Fernando Muslera may grab the headlines - for all the wrong reasons - but the true story of this match was the tale of a young man's redemption.
In the 2014 World Cup, in that gladiatorial arena that is the Maracana, Mats Hummels had dragged Raphael Varane along as he ran into the six-yard box, following the path of one of those Toni Kroos laser-guided freekicks and smashed in the solitary goal that would see the Germans ease past France in their quarterfinal.
It had been Varane's error. One that had cost France everything.
Fast forward to 2018, though, and it was Varane doing the eliminating.
Over the past four years, the centre-back has learned a trick or two himself - that happens when you practice set-plays day in and day out with the likes of Sergio Ramos and Cristiano Ronaldo day-in and day-out - and on the 39th minute of a sultry Novgorod evening, he put his newly-improved skill set to good use.

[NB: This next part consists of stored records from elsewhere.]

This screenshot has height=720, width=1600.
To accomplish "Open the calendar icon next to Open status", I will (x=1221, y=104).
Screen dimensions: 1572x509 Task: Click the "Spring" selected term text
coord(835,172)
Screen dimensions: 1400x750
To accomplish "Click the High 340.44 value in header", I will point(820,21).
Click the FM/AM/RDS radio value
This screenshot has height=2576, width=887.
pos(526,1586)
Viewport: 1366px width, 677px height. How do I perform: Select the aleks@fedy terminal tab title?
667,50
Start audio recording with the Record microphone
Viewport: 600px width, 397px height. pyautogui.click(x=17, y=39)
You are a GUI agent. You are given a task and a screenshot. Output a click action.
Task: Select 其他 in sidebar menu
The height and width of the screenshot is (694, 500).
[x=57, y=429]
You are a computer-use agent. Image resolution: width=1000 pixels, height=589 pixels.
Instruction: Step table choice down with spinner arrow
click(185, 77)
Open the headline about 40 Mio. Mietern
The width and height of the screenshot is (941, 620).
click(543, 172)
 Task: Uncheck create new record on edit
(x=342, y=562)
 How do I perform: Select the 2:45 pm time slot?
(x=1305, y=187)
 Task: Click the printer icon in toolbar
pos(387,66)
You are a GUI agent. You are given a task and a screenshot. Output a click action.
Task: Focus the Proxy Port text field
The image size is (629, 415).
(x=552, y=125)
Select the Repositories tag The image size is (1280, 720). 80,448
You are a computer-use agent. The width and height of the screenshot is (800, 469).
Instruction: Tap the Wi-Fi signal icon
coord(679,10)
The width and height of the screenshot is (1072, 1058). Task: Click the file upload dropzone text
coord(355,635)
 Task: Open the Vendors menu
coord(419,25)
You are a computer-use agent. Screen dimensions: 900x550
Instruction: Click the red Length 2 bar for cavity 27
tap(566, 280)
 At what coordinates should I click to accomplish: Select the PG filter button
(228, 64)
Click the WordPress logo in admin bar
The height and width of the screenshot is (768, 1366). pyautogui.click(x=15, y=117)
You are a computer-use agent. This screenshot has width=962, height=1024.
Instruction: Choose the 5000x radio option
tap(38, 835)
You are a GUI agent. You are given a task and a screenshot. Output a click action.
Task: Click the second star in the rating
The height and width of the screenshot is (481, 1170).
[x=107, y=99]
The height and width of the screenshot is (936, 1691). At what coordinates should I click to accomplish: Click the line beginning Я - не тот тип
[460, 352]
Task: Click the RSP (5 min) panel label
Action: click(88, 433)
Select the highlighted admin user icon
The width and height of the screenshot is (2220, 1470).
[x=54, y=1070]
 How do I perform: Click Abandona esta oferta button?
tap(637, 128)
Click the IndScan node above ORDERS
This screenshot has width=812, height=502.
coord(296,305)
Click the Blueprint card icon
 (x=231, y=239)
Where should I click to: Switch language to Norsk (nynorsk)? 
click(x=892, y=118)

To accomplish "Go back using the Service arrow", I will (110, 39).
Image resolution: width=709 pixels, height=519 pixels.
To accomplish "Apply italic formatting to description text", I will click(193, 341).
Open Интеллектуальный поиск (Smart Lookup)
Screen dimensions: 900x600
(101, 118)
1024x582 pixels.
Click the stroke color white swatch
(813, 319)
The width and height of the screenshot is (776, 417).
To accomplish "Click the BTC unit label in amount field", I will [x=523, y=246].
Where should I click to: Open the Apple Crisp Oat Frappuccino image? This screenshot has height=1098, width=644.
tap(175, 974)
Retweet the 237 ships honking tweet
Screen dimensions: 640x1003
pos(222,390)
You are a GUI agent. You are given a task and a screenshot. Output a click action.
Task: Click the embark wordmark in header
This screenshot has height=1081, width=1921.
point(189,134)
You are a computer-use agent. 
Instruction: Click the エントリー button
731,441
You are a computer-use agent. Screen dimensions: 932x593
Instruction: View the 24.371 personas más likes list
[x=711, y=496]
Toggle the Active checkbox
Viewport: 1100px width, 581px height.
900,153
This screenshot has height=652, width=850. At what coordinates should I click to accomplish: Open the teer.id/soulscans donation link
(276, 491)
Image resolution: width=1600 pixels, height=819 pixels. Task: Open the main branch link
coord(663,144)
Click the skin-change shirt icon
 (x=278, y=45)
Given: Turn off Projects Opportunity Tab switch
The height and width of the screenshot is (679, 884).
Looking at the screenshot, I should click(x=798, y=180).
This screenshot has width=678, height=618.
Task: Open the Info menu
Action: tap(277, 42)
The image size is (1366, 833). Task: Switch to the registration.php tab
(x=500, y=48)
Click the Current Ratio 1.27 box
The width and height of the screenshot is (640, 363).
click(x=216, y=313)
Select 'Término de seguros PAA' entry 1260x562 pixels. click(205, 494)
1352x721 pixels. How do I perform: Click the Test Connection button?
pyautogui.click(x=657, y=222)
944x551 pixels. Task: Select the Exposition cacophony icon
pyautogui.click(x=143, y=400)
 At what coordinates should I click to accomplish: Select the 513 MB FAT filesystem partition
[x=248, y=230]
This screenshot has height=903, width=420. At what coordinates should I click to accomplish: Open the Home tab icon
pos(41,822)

As Cristhian Stuani readied himself to head a nice-looking, but seemingly harmless Antoine Griezmann set-piece away, Varane ghosted in, timing his run to perfection, getting just the right-connection on the whipped-in ball to glance it deep into the far corner of Fernando Muslera's net.
Less than five minutes later, Martin Caceres almost repeated the trick at the other end - but his header was pawed away brilliantly by a diving Hugo Lloris and as Diego Godin smacked the rebound miles over the crossbar from a little over a yard out, Oscar Tabarez would have been forgiven for thinking this wasn't his day.
When, with an hour of high-intensity football gone, Fernando Muslera allowed a Griezmann shot to go straight through him - a goal that not even the French trequartista felt was worthy of much celebration - there wasn't much the grand ol' man of international football could do from the touchline. As Jose Maria Gimenez's tears towards the end showed, there was little the men in sky-blue and black could do on the pitch either.
It had all started rather well, Caceras and Nahitan Nandez embodying that loco, run-full-pelt philosophy of Tabarez, Rodrigo Bentancur, and Lucas Torreira chasing everything down, Luis Suarez popping up, implausibly, everywhere you looked.
France had been limited to glimpses of that vast pool of sheer footballing magique at their disposal, a lovely touch from Griezmann here, a burst of naked pace from the downright frightening Kylian Mbappe there, N'Golo Kante putting down fires everywhere, Paul Pogba pulling the strings as he ate up the Nizhny turf with that giant, gentle, gait of his.
Varane's goal - and the Caceras/Godin miss - killed it dead.
Uruguay missed the injured Edinson Cavani desperately - he'd ripped Portugal apart in the earlier knock-out tie, and he'd been playing some of the best football of his career in this tournament - and by the time Griezmann had squeezed his shot through the fingertips of Muslera, the much-vaunted quarter became a showcase of Didier Deschamps smart game management, France nullifying any momentum Uruguay manager to build up by simply playing keep-ball and doing nothing silly with it.
There were moments when the whole thing looked like it might escalate - as matches with Uruguay often tend to -. Cristian Rodriguez and Kylian Mbappe right in the middle of it, an extravagant flick from the Frenchman inviting a flick of anger for the Uruguayan (the roll of agony enough to fill Neymar's heart with pride); but as with this match, a potential classic, all it do was threaten to get going. It never really did.
France deserved their win and will be tough, tough opponents for whoever it is of Belgium and Brazil that will make it through what should be a belter of a quarterfinal up in Kazan.